= International Institute for Secular Humanistic Judaism =

The International Institute for Secular Humanistic Judaism (IISHJ) is the academic and intellectual center of Humanistic Judaism. It was established in Jerusalem in 1985, with its second center of activity based in Farmington Hills, Michigan. The Institute offers professional training programs for spokespersons, educators, leaders (also referred to in Hebrew as madrikhim/ot or in Yiddish as vegvayzer), and rabbis, in addition to publications, public seminars, and colloquia for lay audiences. It has also trained music leaders and cantors, though those programs are not currently active.

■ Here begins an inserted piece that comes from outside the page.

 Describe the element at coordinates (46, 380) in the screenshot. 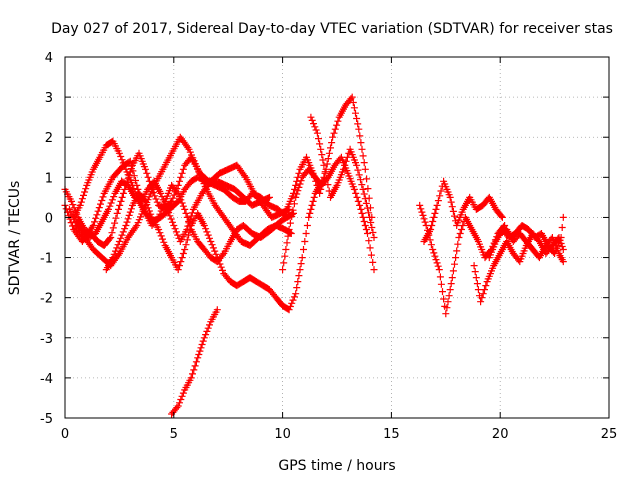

The Institute began offering its Leadership Program in 1986 as a joint program serving the communities of the Congress of Secular Jewish Organizations and the Society for Humanistic Judaism. It began a rabbinic program in 1992, and its first rabbinic ordination in North America took place in 1999; subsequent ordinations have happened biennially. The Israeli rabbinic program of the IISHJ began in 2004 and held its first ordination in 2006. The IISHJ's founding co-chairs were Rabbi Sherwin Wine and Yaakov Malkin of Tel Aviv University. Wine led the IISHJ in North America until his death in July 2007. The current dean for North America is Rabbi Adam Chalom, while the dean for Israel is Rabbi Sivan Malkin Maas.